Stretta sui monopattini

Come richiesto anche dall’Automobile Club d’Italia nel corso delle recenti audizioni parlamentari sulla materia, nel decreto sono inserite norme per garantire la sicurezza dei monopattini elettrici, anche se soltanto alcune delle proposte sono state accolte e si sarebbe potuto fare di più.

Il limite di velocità scende da 25 chilometri orari a 20, mentre resta confermato a 6 nelle aree pedonali. È previsto l’obbligo di un segnalatore acustico, di un regolatore di velocità fino a 20 chilometri orari e, a partire dal 1° luglio 2022, delle frecce e degli indicatori di freno su entrambe le ruote. I monopattini già in circolazione prima di tale termine dovranno adeguarsi entro il 1° gennaio 2024.

Da mezz'ora dopo il tramonto, durante tutto il periodo dell'oscurità e di giorno, qualora le condizioni di visibilità lo richiedano, i monopattini - per circolare sulla strada pubblica - dovranno avere anteriormente luce bianca o gialla fissa e posteriormente luce rossa fissa. Non sono stati introdotti ne l'obbligo del casco ne la targa.

I monopattini elettrici non possono circolare (salvo la conduzione a mano) ne essere parcheggiati sui marciapiedi se non in aree individuate dai comuni, mentre resta la possibilità di utilizzare negli stalli riservati alle biciclette e ai ciclomotori.

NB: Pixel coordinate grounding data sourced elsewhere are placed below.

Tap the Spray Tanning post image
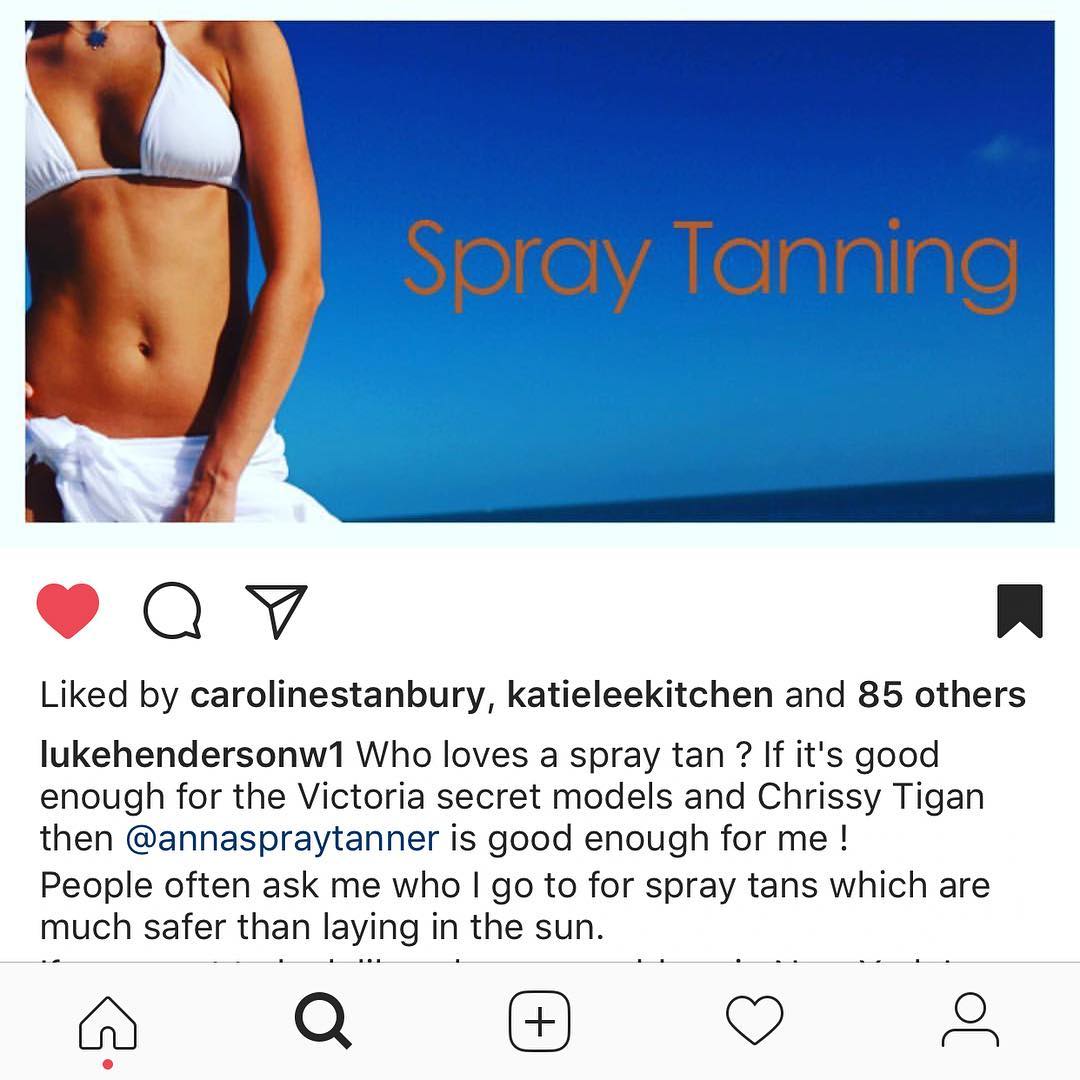Screen dimensions: 1080x1080 tap(540, 271)
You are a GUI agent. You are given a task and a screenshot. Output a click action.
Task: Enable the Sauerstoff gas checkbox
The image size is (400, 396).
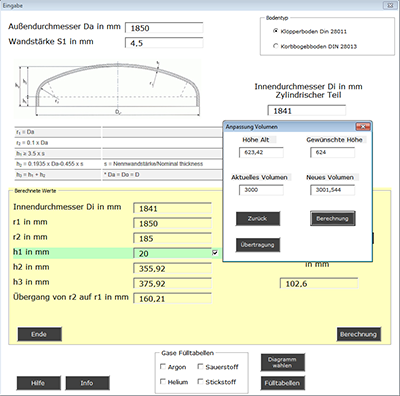(200, 367)
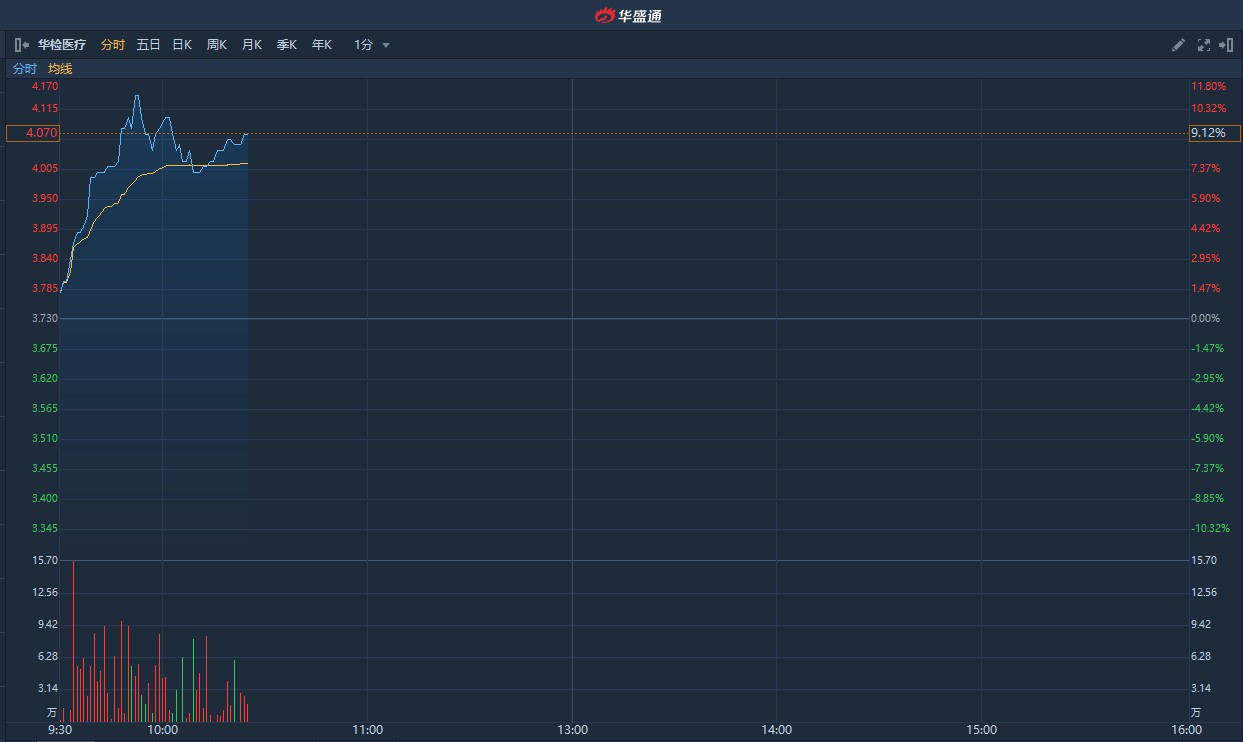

Per evitare la sosta selvaggia, gli operatori del noleggio devono prevedere l'obbligo di acquisizione di una foto al termine di ogni servizio, dalla quale si desuma chiaramente la posizione, sono tenuti ad organizzare adeguate campagne informative sull'uso corretto del mezzo e a inserire nelle app per il noleggio le regole fondamentali da seguire. Introdotta la sanzione amministrativa accessoria della confisca per chi circola con un monopattino a motore manomesso.

Strade e autostrade

Il decreto introduce un nuovo assetto per Anas: prevista una separazione contabile delle attività di concessionaria delle strade statali e delle autostrade non a pedaggio dalle altre funzioni. Nasce contestualmente una nuova società, interamente controllata dal ministero dell’Economia e delle finanze e soggetta al controllo analogo del Mims per la gestione delle autostrade statali a pedaggio mediante affidamenti in house.
La nuova legge promuove l’innovazione tecnologica e la sostenibilità delle infrastrutture della A22, prevedendo la possibilità di procedere all’affidamento della nuova concessione mediante il ricorso al project financing; previsto poi un finanziamento per la progettazione di fattibilità tecnico–economica relativa all'adeguamento e messa in sicurezza della statale 1 Aurelia nel tratto tra Sanremo e Ventimiglia. Sospesi fino al 31 dicembre 2021 i pedaggi sulle autostrade A24 e A25.
Stabilite anche nuove regole per la valutazione e individuazione, sulla base di analisi di fattibilità tecnico-economica, dei siti per la costruzione di caselli autostradali funzionali all'accesso alle stazioni ferroviarie per l'alta velocità e l'alta capacità di prossima realizzazione.

Mobilità sostenibile

Per ridurre le emissioni di CO2 e l’inquinamento nei centri urbani è prevista una graduale limitazione alla circolazione dei mezzi più inquinanti adibiti al trasporto pubblico locale a benzina e gasolio. Dal 30 giugno 2022 vietato circolare per i veicoli di categoria M2 e M3  Euro 1, a decorrere dal primo gennaio 2023 quella di mezzi Euro 2. Dal primo gennaio 2024 il divieto riguarderà i mezzi Euro 3.

Per contribuire al rinnovo del parco circolante, previsti 5 milioni di euro per il 2022 e 7 per ciascuno degli anni dal 2023 al 2035. Modificata, inoltre la disciplina per il riconoscimento dei contributi, erogati dal Ministero dello sviluppo economico, per l'acquisto in Italia anche in locazione finanziaria, di veicoli nuovi di fabbrica alimentati esclusivamente ad energia elettrica.